5G enhances warehouse automation due to its capacity to support one million connections within a given area. This is vital to implementing IoT technologies that manage inventory control and robotic maintenance. Sensors can communicate the exact location of faulty equipment so that it can be repaired or updated.
Some advanced robotics could also utilize 5G to enhance its artificial intelligence. This may help to facilitate self-repair and self-updates, without human interference. Warehouses and distribution centers can also utilize 5G for continuous communication between AMRs and AMVs. This capability could allow for full automation in warehouse facilities that can be dangerous for human workers, such as cold storage warehouses.
Worker safety has increased in importance in warehousing. A key advantage of 5G is its ability to increase the occupational health and safety of employees. Using 5G-enabled IoT sensors, autonomous mobile vehicle’s (AMV) such as smart forklifts can:
- Avoid collisions with humans and other robots.
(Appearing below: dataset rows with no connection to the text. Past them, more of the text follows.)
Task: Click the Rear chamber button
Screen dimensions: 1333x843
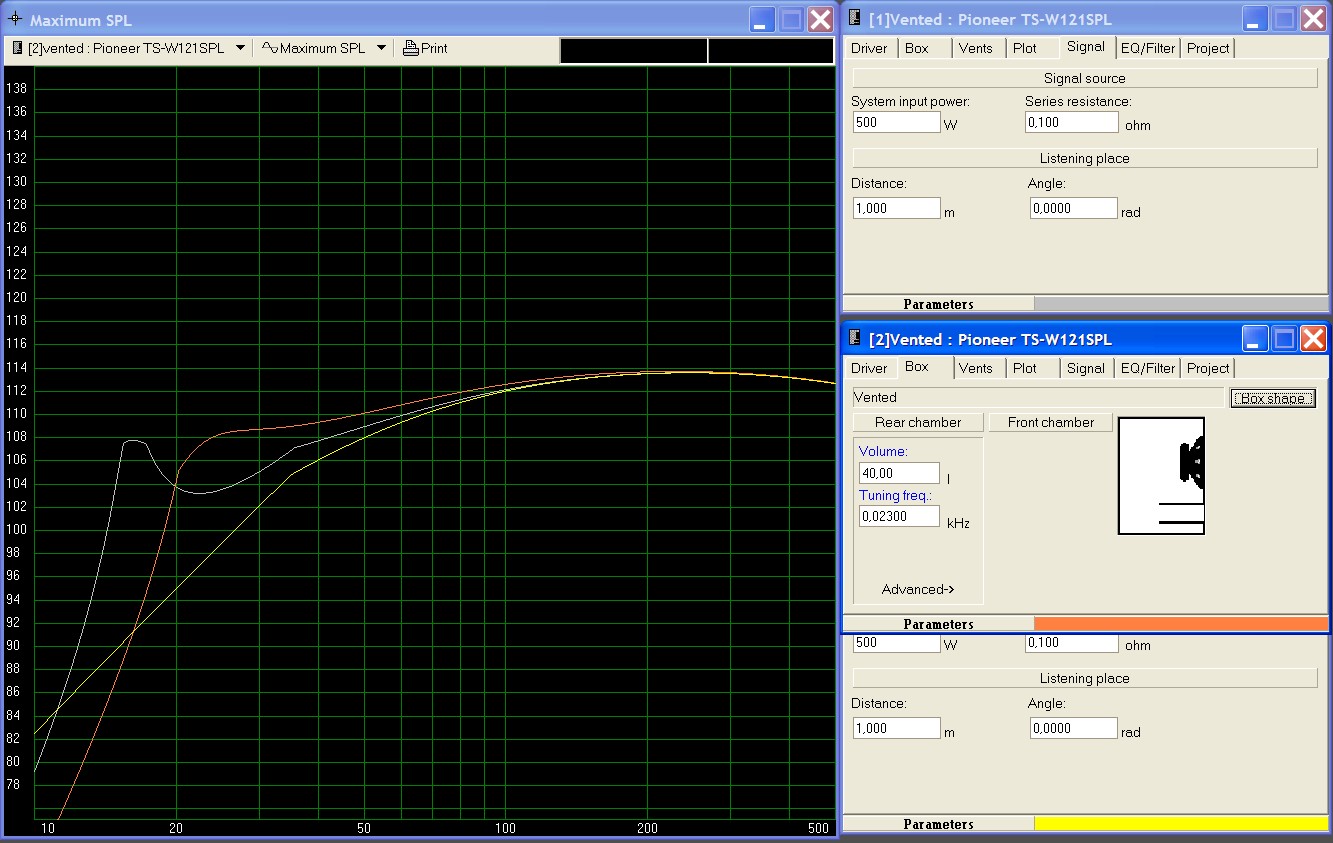Action: (x=918, y=422)
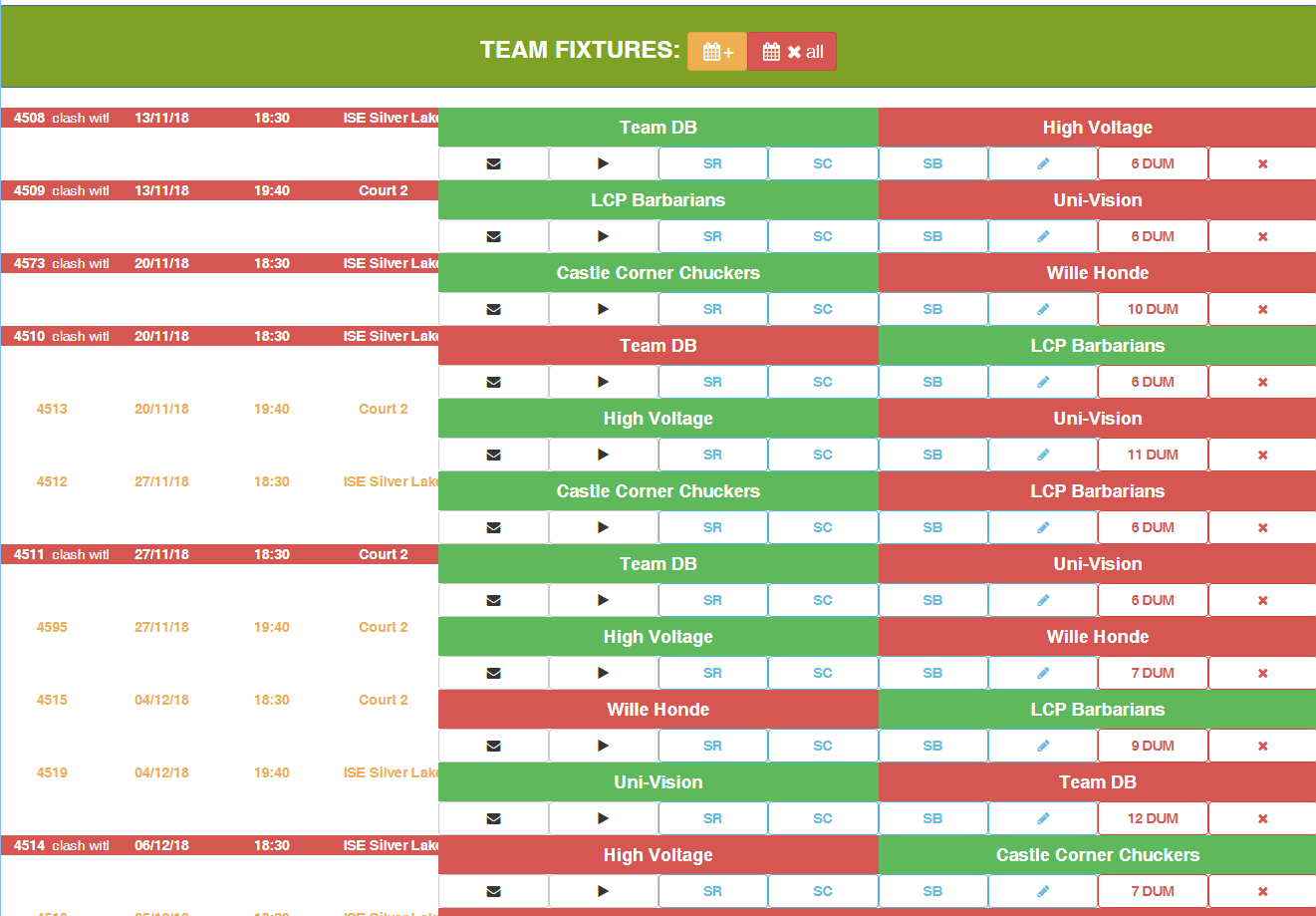Play the LCP Barbarians vs Uni-Vision fixture
Image resolution: width=1316 pixels, height=916 pixels.
pos(603,235)
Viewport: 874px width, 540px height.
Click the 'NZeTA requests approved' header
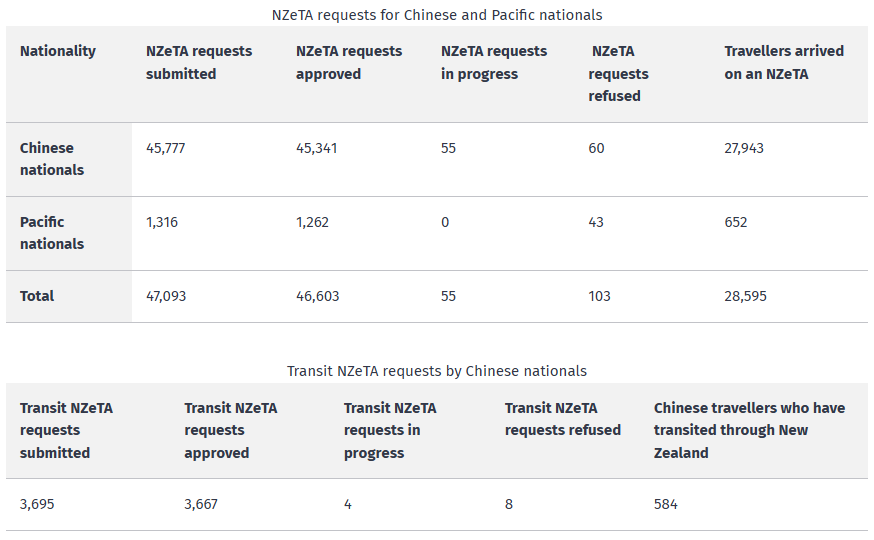[x=349, y=62]
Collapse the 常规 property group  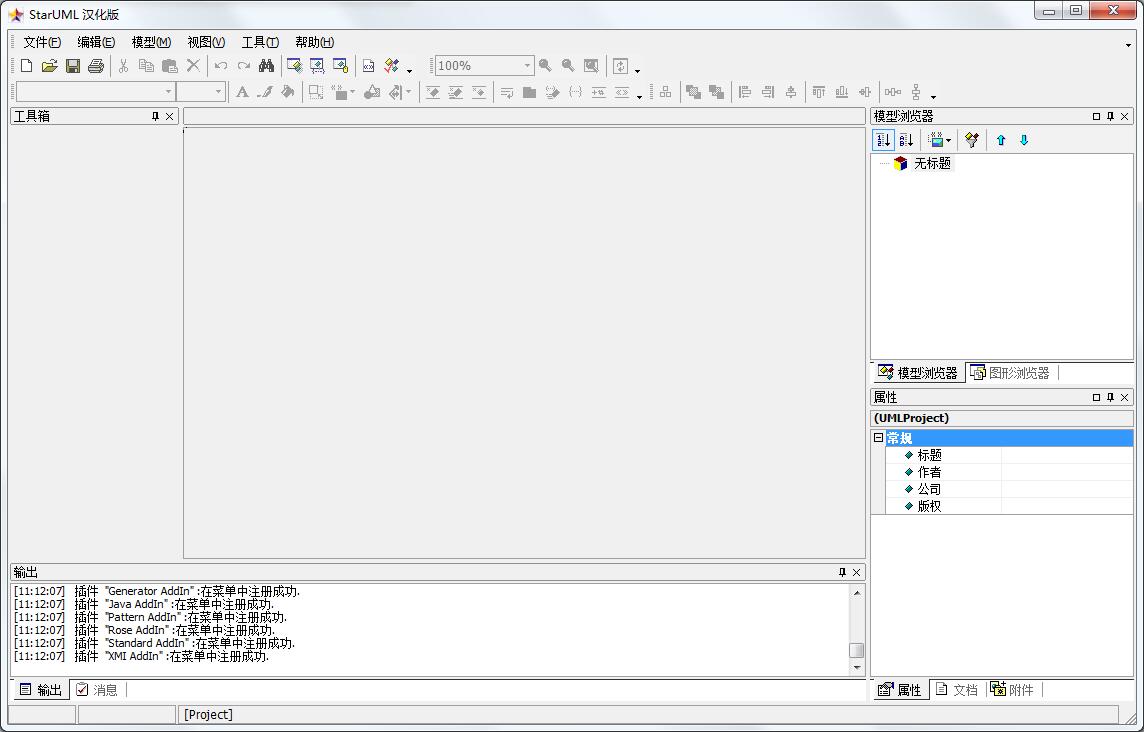pyautogui.click(x=877, y=437)
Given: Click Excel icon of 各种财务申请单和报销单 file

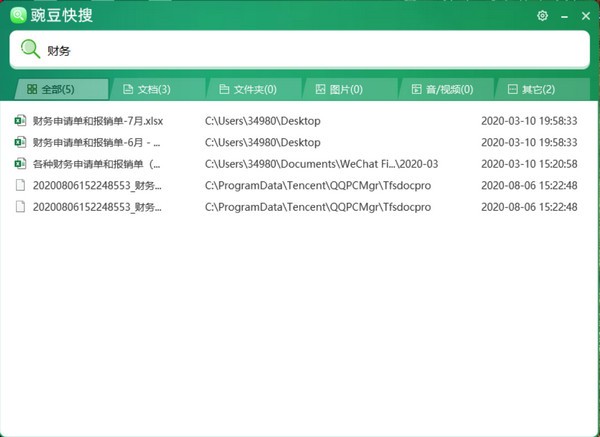Looking at the screenshot, I should pyautogui.click(x=20, y=163).
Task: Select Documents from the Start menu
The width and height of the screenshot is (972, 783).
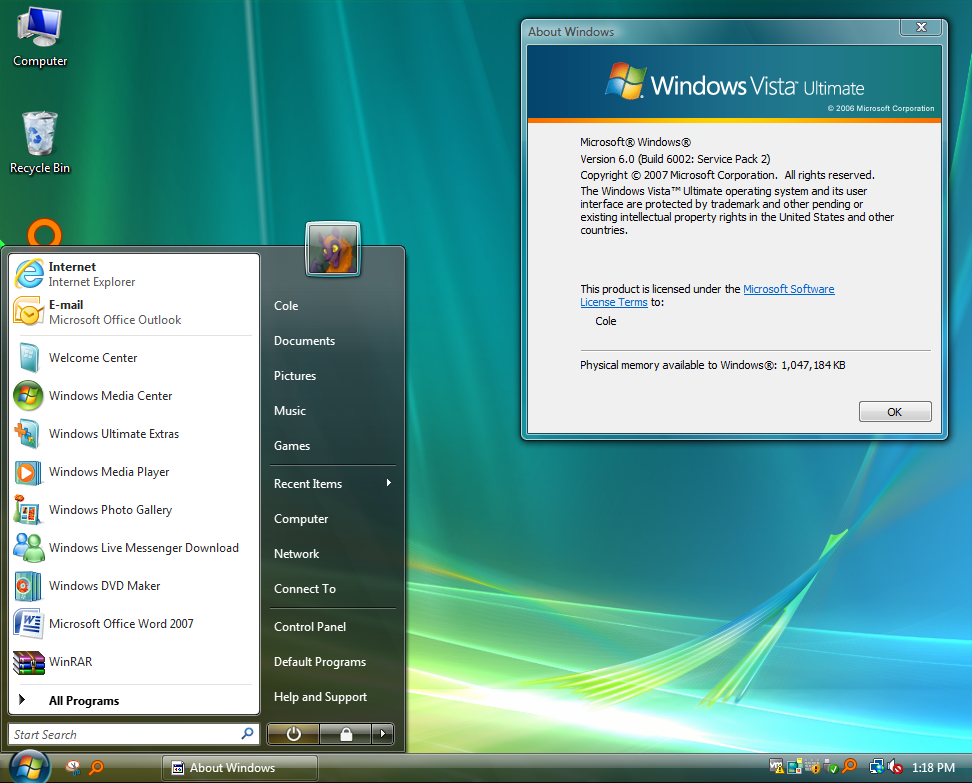Action: click(x=304, y=340)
- Stay within specified lanes.
- Communicate real-time inventory storage updates.
- Seek emergency services.
All types of warehouses and supply chains, from e-commerce warehousing to cold storage, can benefit from 5G technology. The increase in online shopping and consumer expectation for immediate delivery will continue to disrupt logistics and supply chains until the entire global supply chain has adopted 5G.
5G powers new ways to keep inventory levels steady and enhance customer experiences. With the use of IoT-enabled sensors, humans and machines can send data across a massive network, speeding processes such as picking, packing, and shipping.
5G can also help advance automated technology in warehousing and logistics. This can be beneficial to supply chain management across all industries. Not only does 5G enhance inventory management, but it also increases the occupational safety and health of employees across all parts of the supply chain.